Setup a shared database for all users on the hub

Setup a shared database for all users on the hub#

We can setup a centralized database that can be used by various users on the hub. The most common use case here is to have hub admins load useful data into the database, which is then read by various users on the hub (who only have readonly access).


We currently only support this on AWS, using managed AWS RDS instances. Our terraform only supports MySQL at this point, but it should be fairly simple to port it to Postgres.

Setting up the RDS Instance#

We have a bunch of Terraform variables, prefixed with db_ that help you control the database instance to be set up.

# Enable centralized database with RDS
db_enabled = true
# Use MySQL as the engine, postgresql is also supported by RDS
db_engine = "mysql"
# Version of the database engine to use
db_engine_version = "8.0"
# Used in the hostname of the database
db_instance_identifier = "<name-of-db>"
# Size of the database disk - can be resized upwards later if needed
db_storage_size = 200
# Memory & CPU allocated to the database
db_instance_class = "db.m5.2xlarge"
# Use this to set any additional parameters to configure the db engine
db_params = {}

You can see more documentation for these specific variables in their descriptions in aws/

Setting up a readonly user#

For MySQL, we also currently support setting up a ReadOnly user whose credentials can be distributed to non-admin user. By default, it has just enough MySQL grants to read all contents of all databases, and nothing more. This can be adjusted with the db_mysql_user_grants terraform variable. If for some reason you don’t want to have special characters in the generated password for this user, you can toggle that with db_user_password_special_chars.

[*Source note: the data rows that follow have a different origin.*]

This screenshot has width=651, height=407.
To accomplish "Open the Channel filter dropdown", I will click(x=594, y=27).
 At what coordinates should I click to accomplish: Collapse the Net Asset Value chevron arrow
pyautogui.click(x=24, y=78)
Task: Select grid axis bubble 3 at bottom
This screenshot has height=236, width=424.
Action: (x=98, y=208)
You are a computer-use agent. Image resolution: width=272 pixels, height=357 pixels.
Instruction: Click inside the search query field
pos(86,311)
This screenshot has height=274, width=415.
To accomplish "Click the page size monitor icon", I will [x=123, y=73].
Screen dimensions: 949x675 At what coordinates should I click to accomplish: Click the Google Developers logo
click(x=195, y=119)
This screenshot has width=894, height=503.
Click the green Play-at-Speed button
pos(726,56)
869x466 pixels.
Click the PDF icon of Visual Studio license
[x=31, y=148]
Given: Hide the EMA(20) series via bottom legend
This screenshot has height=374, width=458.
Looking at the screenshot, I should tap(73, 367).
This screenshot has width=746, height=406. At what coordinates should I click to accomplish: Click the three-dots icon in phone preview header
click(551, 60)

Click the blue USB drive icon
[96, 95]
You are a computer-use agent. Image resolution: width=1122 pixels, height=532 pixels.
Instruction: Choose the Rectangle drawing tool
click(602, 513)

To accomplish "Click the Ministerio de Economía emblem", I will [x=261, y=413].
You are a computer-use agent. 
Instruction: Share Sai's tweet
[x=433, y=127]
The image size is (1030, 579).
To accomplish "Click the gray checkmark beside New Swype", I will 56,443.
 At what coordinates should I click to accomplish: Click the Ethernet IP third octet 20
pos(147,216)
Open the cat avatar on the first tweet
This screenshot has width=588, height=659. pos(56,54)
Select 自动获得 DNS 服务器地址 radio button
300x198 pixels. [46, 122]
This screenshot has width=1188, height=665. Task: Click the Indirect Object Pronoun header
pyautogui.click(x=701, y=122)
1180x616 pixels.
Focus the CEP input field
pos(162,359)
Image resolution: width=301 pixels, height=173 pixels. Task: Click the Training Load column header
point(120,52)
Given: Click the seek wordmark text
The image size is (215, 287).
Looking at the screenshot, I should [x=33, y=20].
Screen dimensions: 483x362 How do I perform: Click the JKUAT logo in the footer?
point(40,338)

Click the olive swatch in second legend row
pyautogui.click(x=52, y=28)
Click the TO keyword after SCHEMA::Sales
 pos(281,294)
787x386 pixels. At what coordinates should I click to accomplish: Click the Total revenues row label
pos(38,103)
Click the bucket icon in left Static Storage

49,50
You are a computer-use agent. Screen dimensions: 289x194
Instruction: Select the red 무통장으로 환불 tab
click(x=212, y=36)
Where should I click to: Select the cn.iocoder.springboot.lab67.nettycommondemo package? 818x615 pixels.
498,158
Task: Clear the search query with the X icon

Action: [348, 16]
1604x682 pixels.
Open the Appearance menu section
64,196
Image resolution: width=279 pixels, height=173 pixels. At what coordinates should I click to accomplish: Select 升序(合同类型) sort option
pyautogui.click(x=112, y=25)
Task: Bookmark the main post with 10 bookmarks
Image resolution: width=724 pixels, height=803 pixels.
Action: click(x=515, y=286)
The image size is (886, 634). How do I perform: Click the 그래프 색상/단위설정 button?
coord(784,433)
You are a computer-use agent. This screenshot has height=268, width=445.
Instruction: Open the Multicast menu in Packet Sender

Passing credentials to the hub#

Once you’ve terraform applyd all the config, you can get the config that should be passed to helm with terraform output -raw db_helm_config. This should output YAML that should put into a sops encrypted secret config file specific to the hub. This sets up a couple of environment variables (MYSQL_ROOT_USERNAME and MYSQL_ROOT_PASSWORD) available just to hub admins, and a bunch more (MYSQL_HOST, MYSQL_USERNAME, MYSQL_PASSWORD) available to all users. A .my.cnf file will also be automatically mounted under ~/.my.cnf for all hub users with regular user credentials, so these credentials will be auto discovered by most MySQL tooling!